Olympic Success: Reflection on Sporting Investments

By Alexander Johnson Adejoh

I was invited over the weekend to review Nigeria’s performance at the Tokyo 2020 Olympic Games at an event. I obliged because I believed it would be an avenue to give a holistic appraisal of Nigeria at the Olympic Games not just the athletes but the entire ecosystem of responsibilities.

Many people were quick to base their report on our participation solely on their perceived view of athlete performance or on the number of medals won. This I view to be a very erroneous way of assessment as results do not start and end on the field of play.

My first question to all who criticize performance or question performance is that what justification or moral rights do they have to expect results? Are we justified to even demand a review of performance for our Olympians? Some may say yes, the government sent them on tax payers’ fund.

Did we prepare them? It takes four years to prepare an athlete for the Olympic Games and about 10,000 hours of training to expect a medal placement. Do we believe we have put in enough to demand results? What did we put in? If we put in carefully planned investments, we can demand good results. If we put in a shoddy rushed veneer-like covered investment, can we demand results? One of the basic Mnemonics in computer programing is GIGO- which means Garbage In, Garbage Out.

What did we put into our athletes? Garbage or well organized data? As an athlete, I always went with the phrase “To whom much is given, much is expected. To whom nothing is given, nothing is expected.” Is much given to the athletes or nothing? Our expectation should be proportional to our investments.

As a nation, how much are we investing in Sports? A look at the final medal table of the Olympic Games has five European countries in the top 10. Britain, Germany, France, Holland and Italy. Nigeria was the 74th placed nation with only a Silver and a Bronze.

In comparison to these top European countries, Nigeria’s population alone is almost more than half their combined population yet we do not seem to develop enough talents to compete against them.

The commitment to sports by some of these more successful nations can be seen in their budget. While this may not necessary be the reason for the sporting achievement, it is interesting to see the percentage of the national budget these countries put for the development of the sports sector.

Great Britain placed 4th at just concluded Games. According to Eurostat data, 0.4 percent of their national budget in 2020 was directed towards Sports. In other European countries in the top ten, France (8th position) spent one percent of their budget on sports, Netherland (7th position) dedicated 1.2 percent, Germany (9th position) had 0.6 percent while 10th placed Italy spent 0.5 percent of their national annual budget on Sports. Comparatively, Nigeria dedicated 0.001 percent of our budget to Sports.

And majority of this expenditure was for payment of salaries to civil servants. The top African country in Sports, Kenya placed an impressive 19th overall. They had spent 0.49 percent of their annual budget on sports development.

Analyzing further in bringing these investments in relation to national population, the data shows that the net spend per individual on Sports in each of these countries. Great Britain had a net spend of 70 USD or N39, 550 (using today’s exchange rate) per person per year on sports in their budget.

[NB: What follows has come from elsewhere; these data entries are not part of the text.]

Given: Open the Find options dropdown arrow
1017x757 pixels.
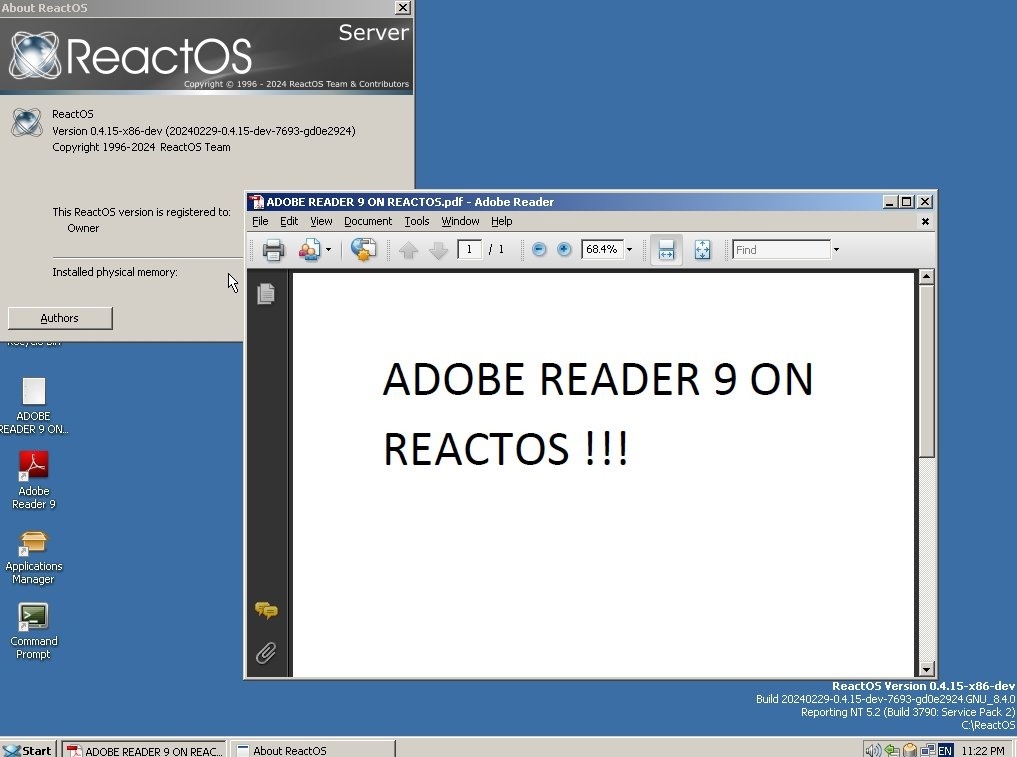Looking at the screenshot, I should (836, 249).
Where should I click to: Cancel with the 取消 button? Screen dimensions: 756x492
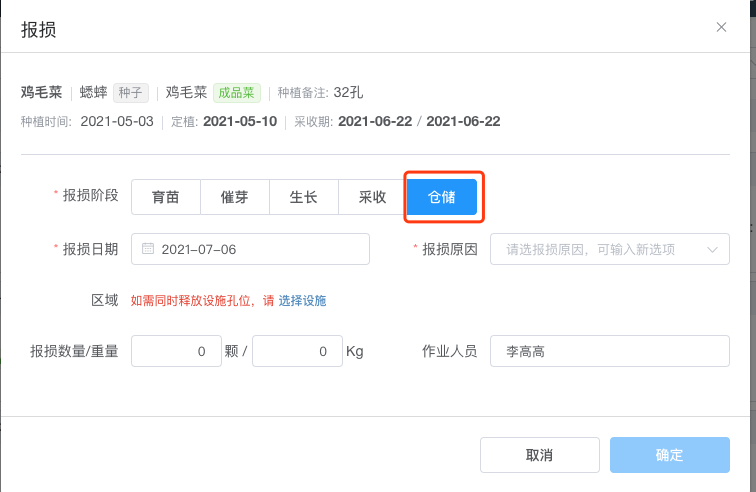(x=540, y=455)
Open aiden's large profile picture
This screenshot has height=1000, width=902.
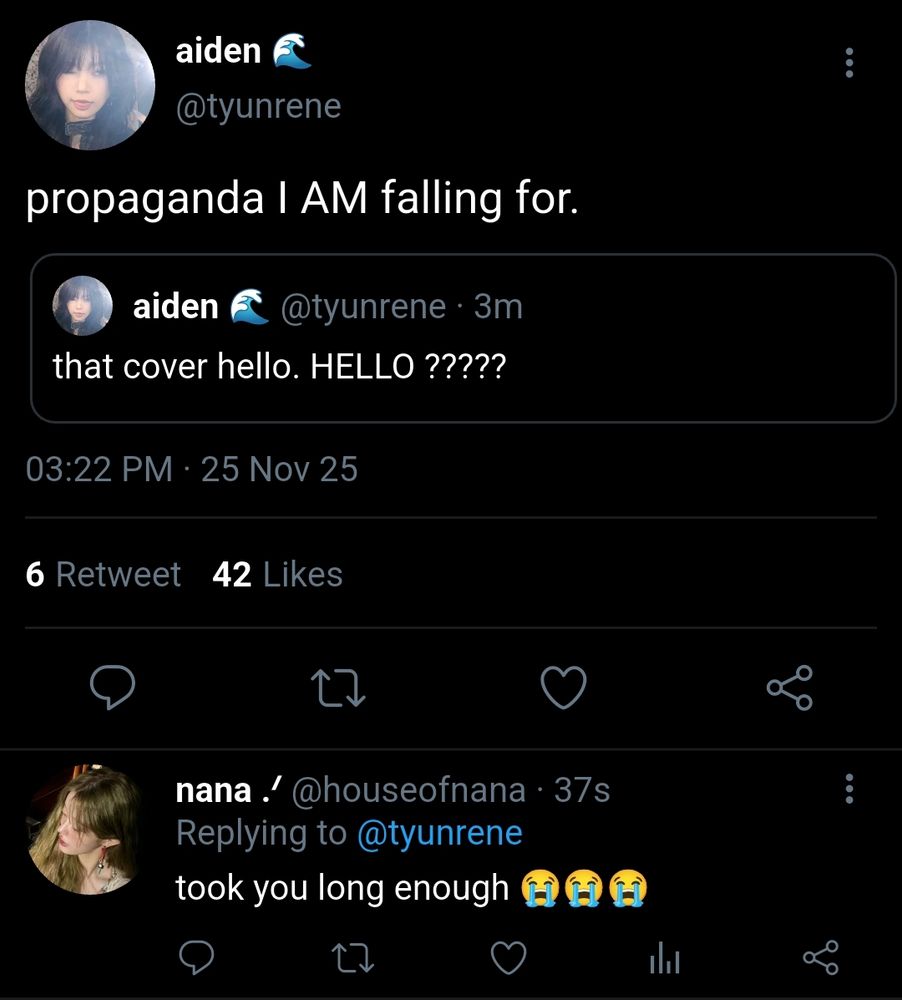pos(90,85)
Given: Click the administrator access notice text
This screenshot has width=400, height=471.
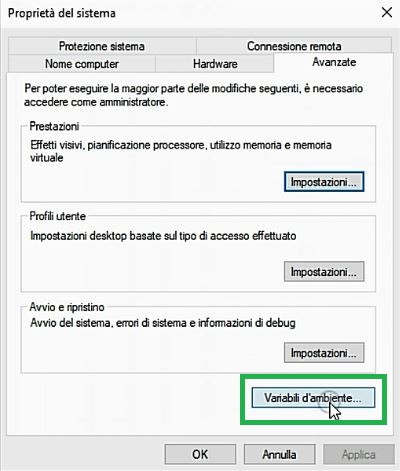Looking at the screenshot, I should 193,95.
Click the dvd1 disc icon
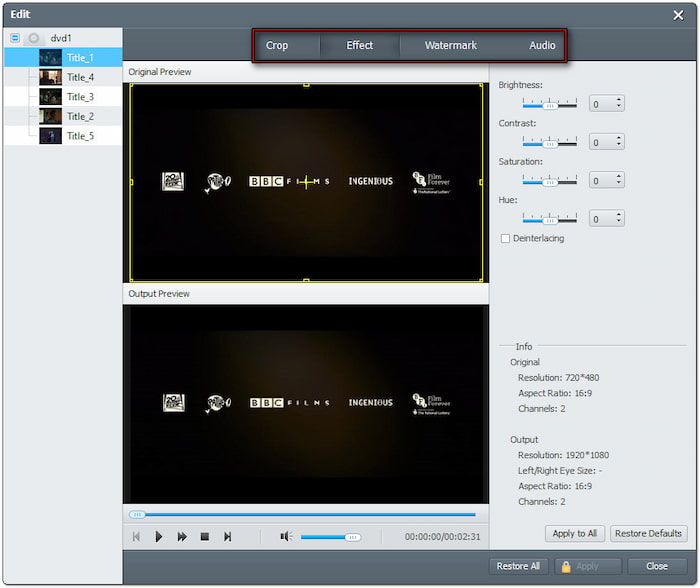700x588 pixels. coord(34,38)
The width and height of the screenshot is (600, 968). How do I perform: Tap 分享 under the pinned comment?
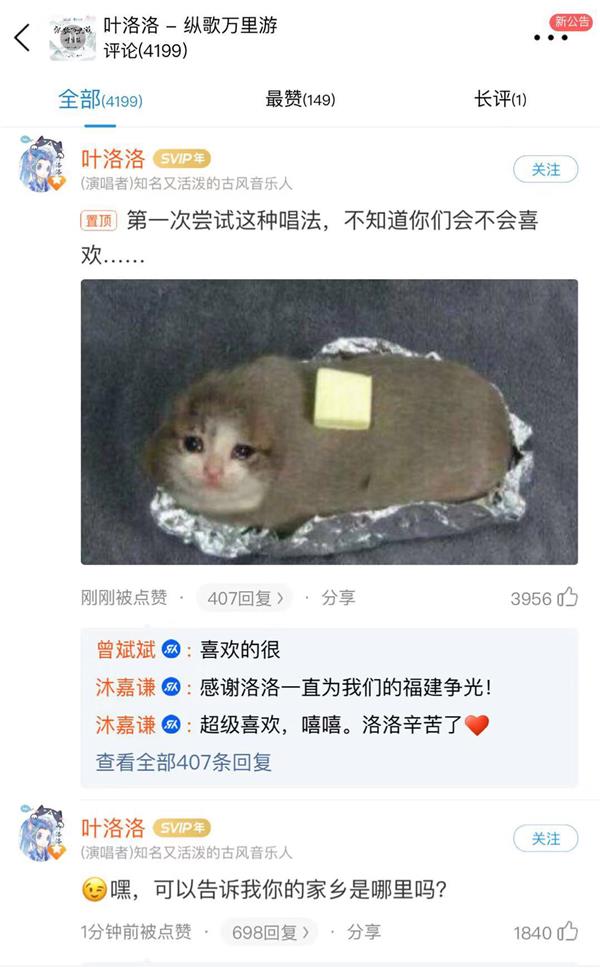pyautogui.click(x=338, y=597)
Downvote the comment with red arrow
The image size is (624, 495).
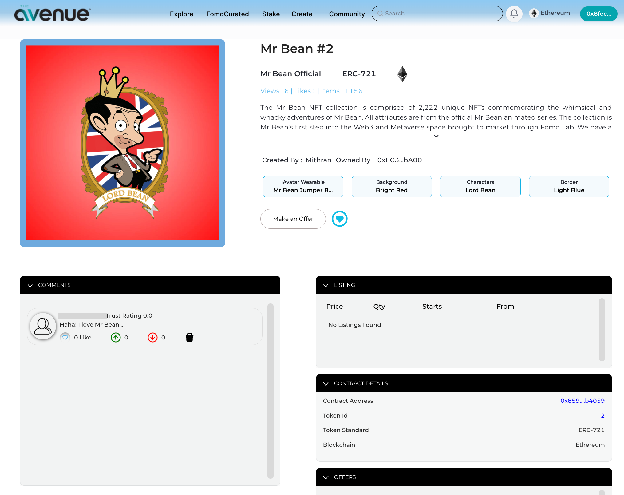152,338
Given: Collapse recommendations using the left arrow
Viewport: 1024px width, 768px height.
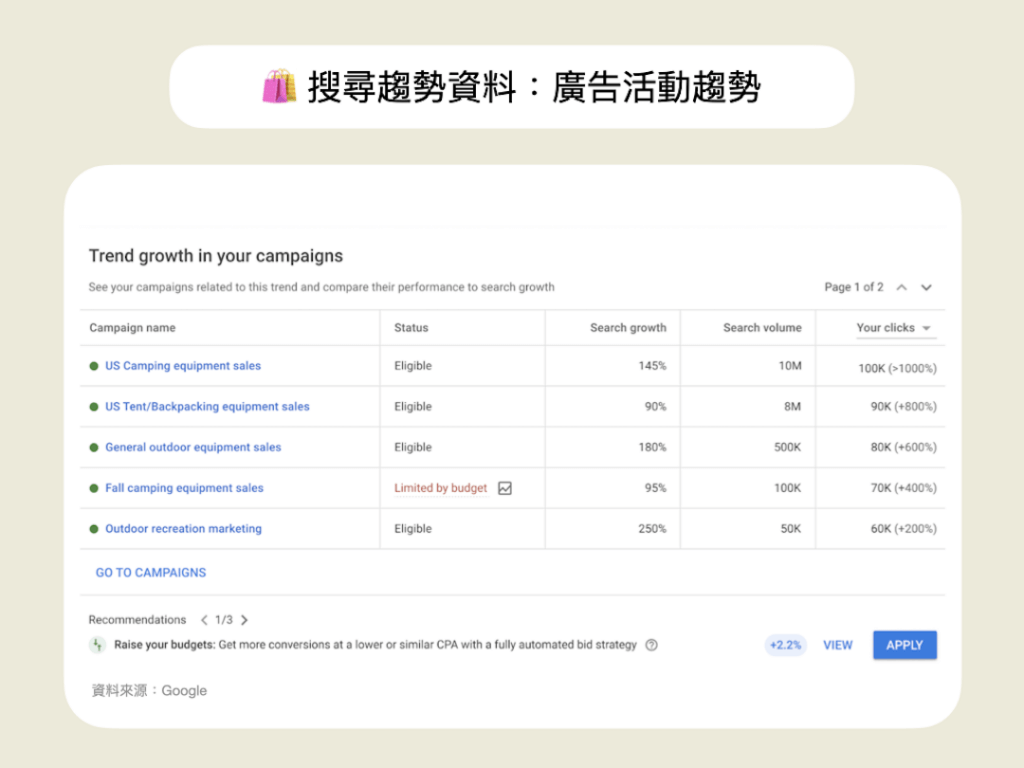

Germany spent 117USD or N66, 105, Netherland allocated an average of 234 USD or N132, 210 per person for sports, France spent 221 USD or N124, 865 while Italy appropriated 93USD or N52, 545 per individual for sports. In comparison, Nigeria spent a miserly 0.15 USD or N84 per person on Sports.

Kenya on the other hand, comparing with an African country, had 488 USD or N285, 500 a net spend per person on sports in their budget.

When we see these figures, it is easy to realize that the sector is underfunded. One of the major reason huge investment is needed by government is infrastructure. The country lacks sporting infrastructure- practicing pitches, stadia, gyms, fields, standard swimming pools etc.

Without adequately bridging the scarcity gap of infrastructure per population, Nigeria would continue to underperform in international sporting competitions. Sport policies aiming at increasing mass participation and club participation have stressed the importance of sport infrastructure.

On the basis of the results of the research by Nagy and Tobak at the University of Dabrecen (2015), it is fair to say that infrastructural developments and investments are necessary so as to provide sports facilities.

While the problem of our perceived under achievements in international sporting events cannot be simplified by one solution, it is a good start to see that the overall investment in sports or lack of it actually reveals that as a nation we are punching above our weight and most of this is due to the raw talents at our disposal and that thing they call ‘The Nigerian Spirit’.